Mr McWilliams - Is that the only objection to the clause?

Sir JOSEPH COOK (PARRAMATTA, NEW SOUTH WALES) (Treasurer) - Yes, so far as I know. As we shall have to deal shortly with the Public Service in another . Bill, this matter is not of very much consequence at the moment.

Mr Riley - How many men does it affect?

Sir JOSEPH COOK (PARRAMATTA, NEW SOUTH WALES) (Treasurer) - A considerable number. They say that if the clause passes in its present form they will be shut out from any other promotion in the Public Service. This is, therefore, one of those cases where gifts do not appear to be acceptable, and there seems to be no reason why we should insist on the clause, since it is not acceptable to the employees of the Department. That, however, would not weigh so much with me were it not that the whole question will come up again for consideration in connexion with the Public Service Bill. We may, therefore, cheerfully accept the Senate's amendment and excise the clause.

Mr Ryan - What does the AuditorGeneral think about it himself ?

Sir JOSEPH COOK (PARRAMATTA, NEW SOUTH WALES) (Treasurer) - He has no strong feeling about it at all.

Mr McDonald - According to his report he has. He has been asking for a long time for the power to appoint his own officers.

Sir JOSEPH COOK (PARRAMATTA, NEW SOUTH WALES) (Treasurer) - That is quite true. I agree that the Auditor-General should be as independent as we can make him, and I sincerely hope that in dealing with the: Public Service generally we shall take care to provide for that. We can do it, however, in such a way as to leave the staff quite contented with the conditions prescribed for them.

Mr McDonald - Will the AuditorGeneral be in a position to appoint his own staff ?

Sir JOSEPH COOK (PARRAMATTA, NEW SOUTH WALES) (Treasurer) - Not if clauses 3, 4, and 5 of this Bill are omitted; but the whole matter can be dealt with later, when we are considering the Public Service Bill.

Mr McDonald - That will not give the Auditor-General any additional power.

Sir JOSEPH COOK (PARRAMATTA, NEW SOUTH WALES) (Treasurer) - The House can give him any additional power that it thinks fit. As the whole matter can be considered on that Bill, it is not worth while fighting the Senate over a proposal which does not appear to be acceptable to the very officers to whom we intended it to apply, and for whose benefit it was passed.

Mr Anstey - It was done for the benefit, not of the officers, but of the country.

Sir JOSEPH COOK (PARRAMATTA, NEW SOUTH WALES) (Treasurer) -It was done for both.

Mr Richard Foster - The Audit Departments of the various States do not have that restriction.

Sir JOSEPH COOK (PARRAMATTA, NEW SOUTH WALES) (Treasurer) - They do not, and the Senate has taken it out of this Bill. I believe, with many other honorable members, that the Auditor-General should, if possible, be made independent, and should control his staff as much as possible.

Mr McWilliams - That is the object of this clause.
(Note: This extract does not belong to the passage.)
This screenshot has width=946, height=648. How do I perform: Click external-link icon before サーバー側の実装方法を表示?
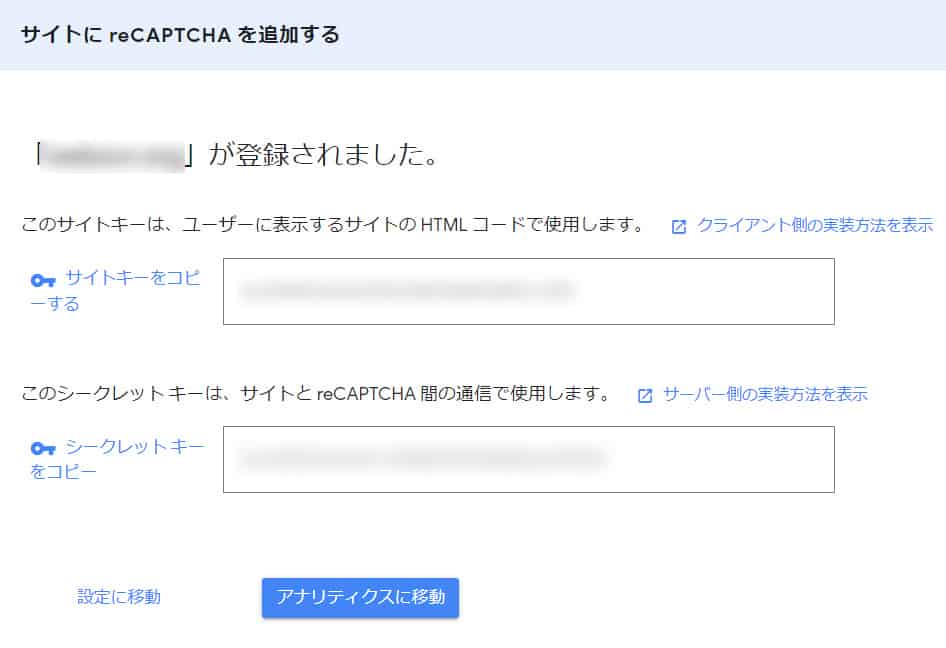[645, 395]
Sir JOSEPH COOK (PARRAMATTA, NEW SOUTH WALES) (Treasurer) - I know it is, but according to representations that have been made to senators, it is not acceptable to the employees in the Auditor-General's office.
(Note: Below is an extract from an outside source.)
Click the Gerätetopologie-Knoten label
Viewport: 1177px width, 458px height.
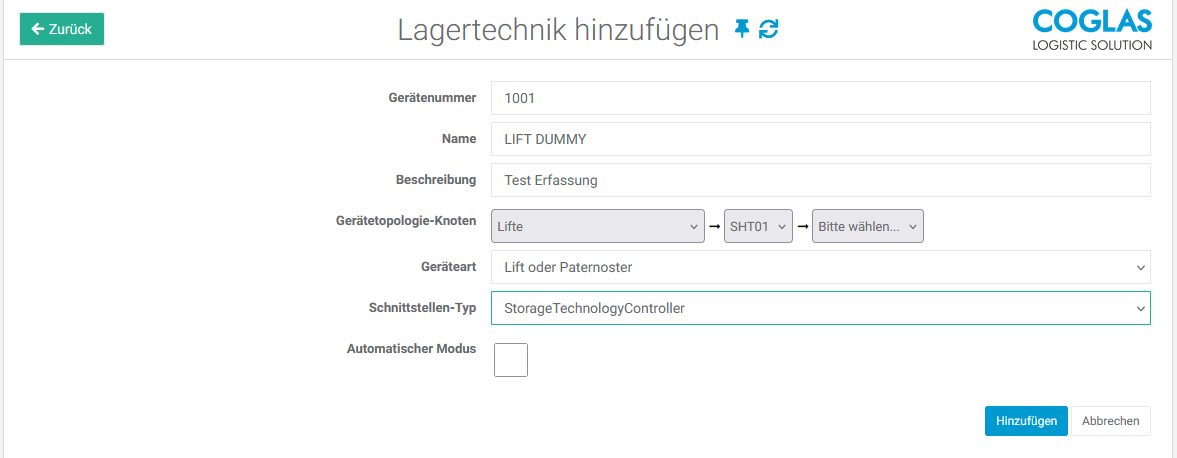click(407, 220)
Mr Tudor - Were the whole three of these clauses introduced by the honorable member for Capricornia?

Sir JOSEPH COOK (PARRAMATTA, NEW SOUTH WALES) (Treasurer) - Yes. I understand that the objection of the AuditorGeneral's staff is that the Bill shuts them up into a watertight compartment, and limits their chances of promotion in the Public Service generally. That is the reason given in the Senate for the rejection of the clause.

Mr Fleming - That is only camouflage.

Sir JOSEPH COOK (PARRAMATTA, NEW SOUTH WALES) (Treasurer) - Whatever it may be, there it is. I should attach more importance to what has been done' by 'the Senate but for the fact that we shall be dealing with the Public Service generally in another Bill. I therefore ask the Committee to agree to the 'Senate's amendments, so that we may get the Bill through.